Inciting Violence or calling for violent actions to be taken against those people, or taking physical actions against a group of people, is where I set the isms.
There's dumb and wrong opinions, which everyone has, but if it only affects one person and is never acted upon, I'd argue it's a benign belief, one that doesn't cause harm to others and affects no one else, and so isn't worth the effort of getting offended about. It's more productive to laugh or mock that belief then to actually work to keep it down.
To me, when you start crossing the line is when you start calling for actual physical actions to be taken against people based on their skin color, sex, gender, nationality, or religion. And when a person does these things in the physical world, to harm others, because of what they believe about those other people having less worth and therefore deserving what happened to them.
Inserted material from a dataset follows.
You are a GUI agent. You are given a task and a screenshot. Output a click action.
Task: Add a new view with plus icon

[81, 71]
Words are mostly meaningless, societies which have attempted to wrangle in and control the language in ways to reflect morality have often been on the wrong side of history, and often were more harmful to the cause of defeating discrimination or various isms then actually solving them.
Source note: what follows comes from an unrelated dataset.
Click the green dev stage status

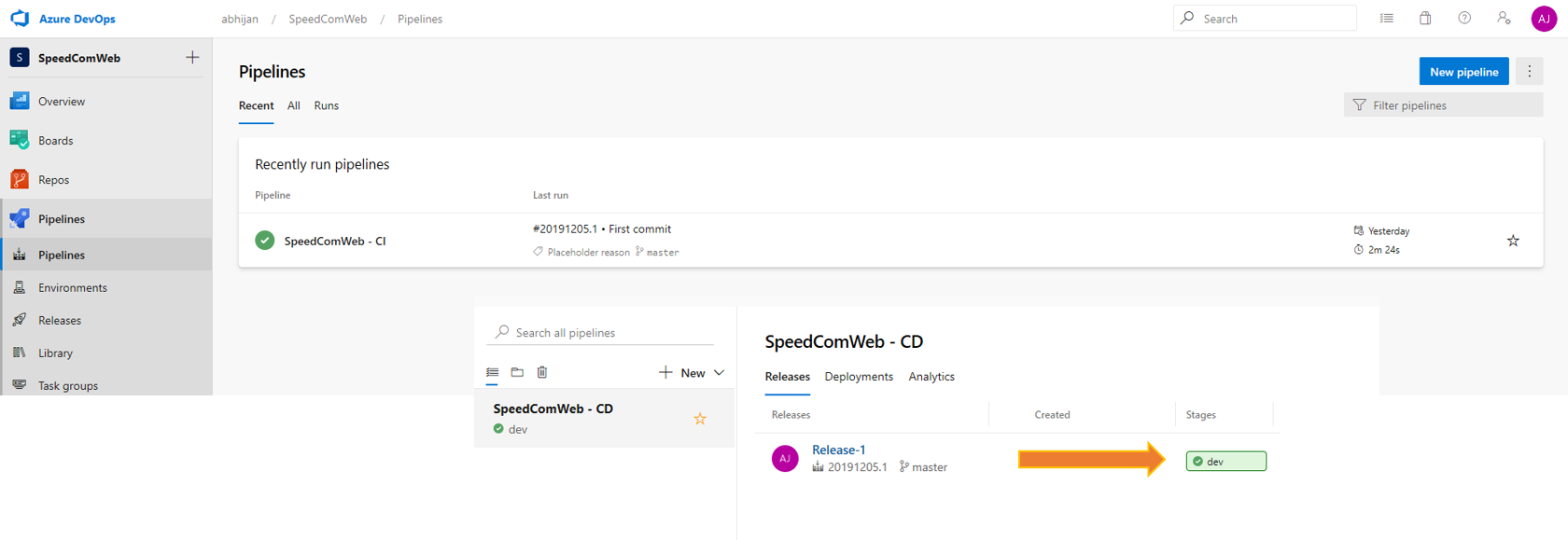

It's actions that make isms so bad, and why it's important to reduce them to a mitigated level. I feel like in this day and age, people are way more sensitive to words then actual actions, which I find baffling. People who murder others over religious views are viewed in circles as more morally acceptable then those who hurt others feelings with a strongly worded paragraph or sentence. It's a time I really have no liking for, and I question why anyone would consider feelings more important then actions in determining what is or isn't an ism.